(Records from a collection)

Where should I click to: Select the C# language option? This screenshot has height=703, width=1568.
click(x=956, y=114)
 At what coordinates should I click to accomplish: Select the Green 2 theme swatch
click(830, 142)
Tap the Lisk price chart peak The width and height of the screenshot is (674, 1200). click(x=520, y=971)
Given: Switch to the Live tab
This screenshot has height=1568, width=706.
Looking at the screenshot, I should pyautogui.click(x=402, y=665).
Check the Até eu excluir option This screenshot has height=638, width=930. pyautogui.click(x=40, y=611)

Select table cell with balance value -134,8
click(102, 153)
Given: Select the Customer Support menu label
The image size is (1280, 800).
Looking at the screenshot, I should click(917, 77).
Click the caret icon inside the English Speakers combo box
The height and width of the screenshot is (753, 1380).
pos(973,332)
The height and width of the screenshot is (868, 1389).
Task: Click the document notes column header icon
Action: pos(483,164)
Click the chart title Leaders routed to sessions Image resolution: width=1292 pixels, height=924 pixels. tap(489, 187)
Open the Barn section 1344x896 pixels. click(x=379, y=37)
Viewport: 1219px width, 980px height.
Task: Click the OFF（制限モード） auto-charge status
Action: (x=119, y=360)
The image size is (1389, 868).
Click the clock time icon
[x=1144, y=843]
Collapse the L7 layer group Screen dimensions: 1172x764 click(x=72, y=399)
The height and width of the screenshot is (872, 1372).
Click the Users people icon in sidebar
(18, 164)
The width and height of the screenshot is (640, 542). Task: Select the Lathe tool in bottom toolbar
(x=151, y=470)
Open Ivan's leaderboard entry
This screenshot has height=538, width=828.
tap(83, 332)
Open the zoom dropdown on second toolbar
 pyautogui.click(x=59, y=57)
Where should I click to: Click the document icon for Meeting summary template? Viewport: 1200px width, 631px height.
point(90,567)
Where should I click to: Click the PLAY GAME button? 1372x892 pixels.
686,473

* _Required work_
Copy every one of the lines above word for word, in order from first to last.

* _Task answer_
Where should I click to: Select the C# language option? This screenshot has height=703, width=1568.
click(x=956, y=114)
 At what coordinates should I click to accomplish: Select the Green 2 theme swatch
click(830, 142)
Tap the Lisk price chart peak The width and height of the screenshot is (674, 1200). click(x=520, y=971)
Given: Switch to the Live tab
This screenshot has height=1568, width=706.
Looking at the screenshot, I should pyautogui.click(x=402, y=665).
Check the Até eu excluir option This screenshot has height=638, width=930. pyautogui.click(x=40, y=611)

Select table cell with balance value -134,8
click(102, 153)
Given: Select the Customer Support menu label
The image size is (1280, 800).
Looking at the screenshot, I should click(917, 77).
Click the caret icon inside the English Speakers combo box
The height and width of the screenshot is (753, 1380).
pos(973,332)
The height and width of the screenshot is (868, 1389).
Task: Click the document notes column header icon
Action: pos(483,164)
Click the chart title Leaders routed to sessions Image resolution: width=1292 pixels, height=924 pixels. tap(489, 187)
Open the Barn section 1344x896 pixels. click(x=379, y=37)
Viewport: 1219px width, 980px height.
Task: Click the OFF（制限モード） auto-charge status
Action: (x=119, y=360)
The image size is (1389, 868).
Click the clock time icon
[x=1144, y=843]
Collapse the L7 layer group Screen dimensions: 1172x764 click(x=72, y=399)
The height and width of the screenshot is (872, 1372).
Click the Users people icon in sidebar
(18, 164)
The width and height of the screenshot is (640, 542). Task: Select the Lathe tool in bottom toolbar
(x=151, y=470)
Open Ivan's leaderboard entry
This screenshot has height=538, width=828.
tap(83, 332)
Open the zoom dropdown on second toolbar
 pyautogui.click(x=59, y=57)
Where should I click to: Click the document icon for Meeting summary template? Viewport: 1200px width, 631px height.
point(90,567)
Where should I click to: Click the PLAY GAME button? 1372x892 pixels.
686,473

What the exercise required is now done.